_本文抜粋_
今の私にはとても嬉しい情報ですね。なんせガガガの「ガ」タログに応募するためのもう1冊を捜していたのですから!w
コップクラフトと悩んだのですが、まだ1巻ですし、なによりtakaoさんおススメということですし、購入しようと思います。しかしあのレイヤード・サマーの後に名前を出すということは、期待していいんですよね?w 私上月さん好きですよ?w

by ask (2011-01-20 21:24) 

HINAKA

HINAKAです。

takao様

いやァ~ッ!本当に、読みたくなりますねェーッ!
『レイヤード・サマー』共々!でも、「マリみて(この看板は偽り有りと言えましょう!)」の新刊もまだ、熟読できていない身としては、今のところ活字は苦しいですねェ~、残念!!

マンガも読みたいものが、一杯一杯あるんですが……。
うーん、苦しい。

まァ、仕方が無いので?今回は、この辺で失礼致します。


by HINAKA (2011-01-21 12:28) 

takao

askさん,コメントありがとうございます。

_項目一覧_
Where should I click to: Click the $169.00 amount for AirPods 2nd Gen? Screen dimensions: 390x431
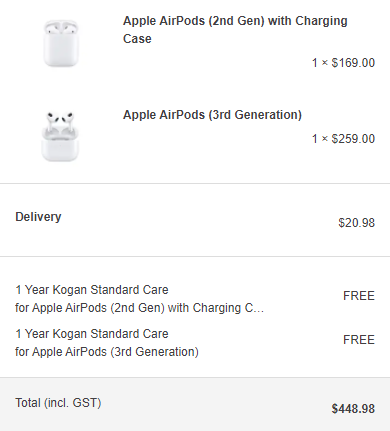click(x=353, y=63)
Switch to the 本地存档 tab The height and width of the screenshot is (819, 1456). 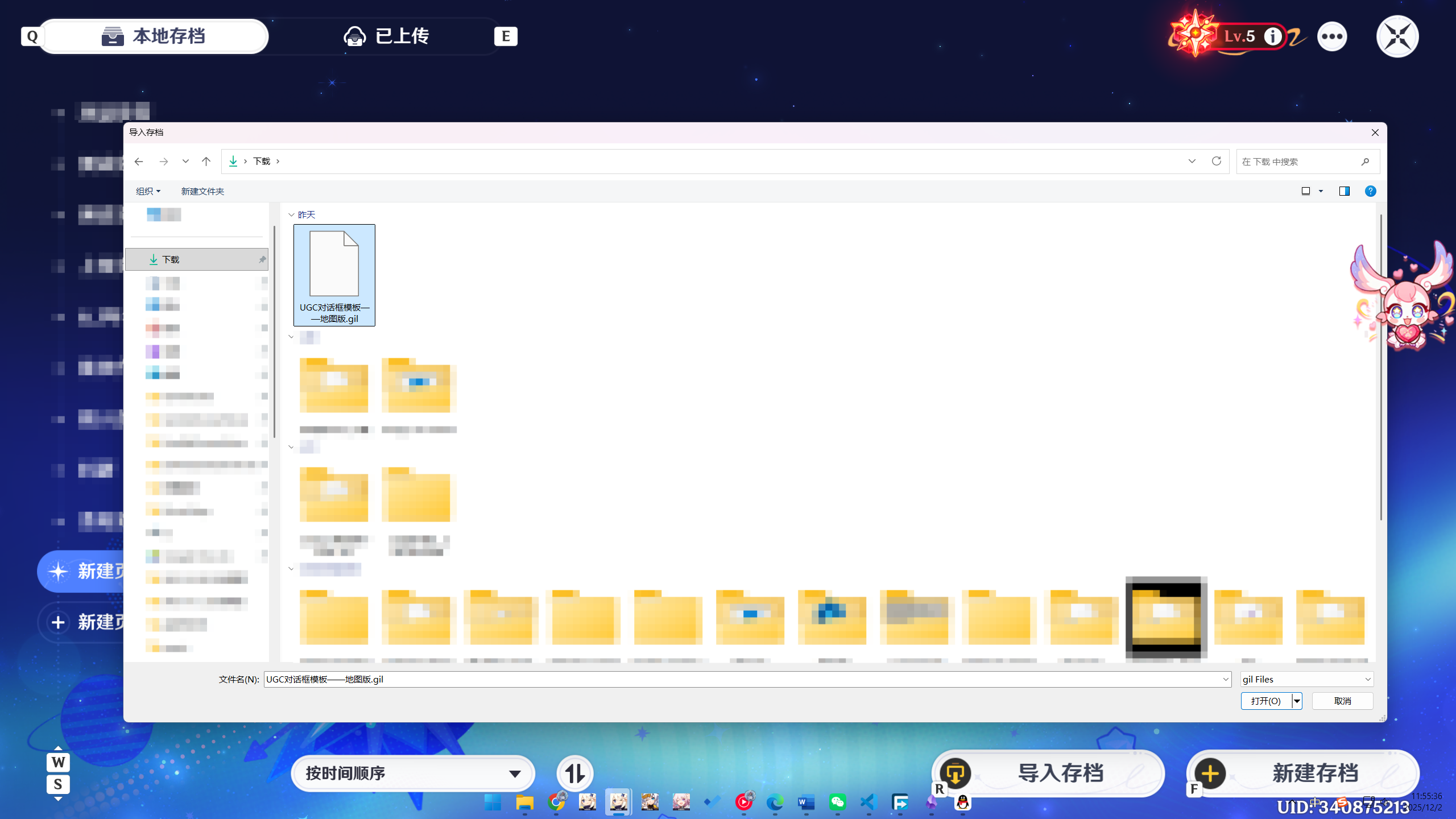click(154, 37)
...
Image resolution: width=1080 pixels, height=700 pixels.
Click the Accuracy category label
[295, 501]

_作業指示_
1. 本文抜粋で、askさんがもう1冊を探していたのは何に応募するためですか?
2. 本文抜粋のうち「いやァ~ッ!本当に」で始まる段落を、主な内容を残して箇条書きにまとめてください。
3. 本文抜粋の最後の文に続けて、その先を書き進めてください。

_解答一覧_
1. ガガガの「ガ」タログに応募するためです。

2.
- 『レイヤード・サマー』とともに、本当に読みたくなる。
- 「マリみて」の新刊もまだ熟読できていない。
- そのため今のところ活字は苦しく、残念。

3.
とある飛空士への恋歌を2冊買った私に刺客はなかった(`・ω・´)キリッ
ではなくwなるほど,「ガ」タログ目当てですね。
コップクラフトの方が良いような気もしますがw

あ,この作品,1巻ではなく,これで完結ですよ。
そして,私のおすすめは当てにならないような気がしますw
そう言っていただけると大変嬉しいのですが。
『レイヤード・サマー』と同じ,「永遠の別れ」を描かれているのですよ。
と言う事で,並べてみたのですがw
いや,でも良い作品ですよ。期待して大丈夫だと思います。
by takao (2011-01-21 21:28) 

takao

HINAKAさん,コメントありがとうございます。

HINAKAさんに「読みたくなる」と言っていただけると,凄く嬉しいですw
大変恐縮もしますがw
『レイヤード・サマー』共々,おススメですよ。
是非是非お暇があれば読んでいただきたく思います。

私の方は,最近めっきりマンガを読まなくなりましたw
最近ラノベ読んでばかりです。
今後も,おすすめできたらいいなぁ,と思う次第です。
by takao (2011-01-21 21:33) 

ロック

>後半からが急展開。今までのまったりな展開から一転したため,「物語を盛り上げるため?」とも考えましたが

この言葉に何かを感じてしまいましたw
すみませんm(_ _)m

by ロック (2011-01-23 15:28)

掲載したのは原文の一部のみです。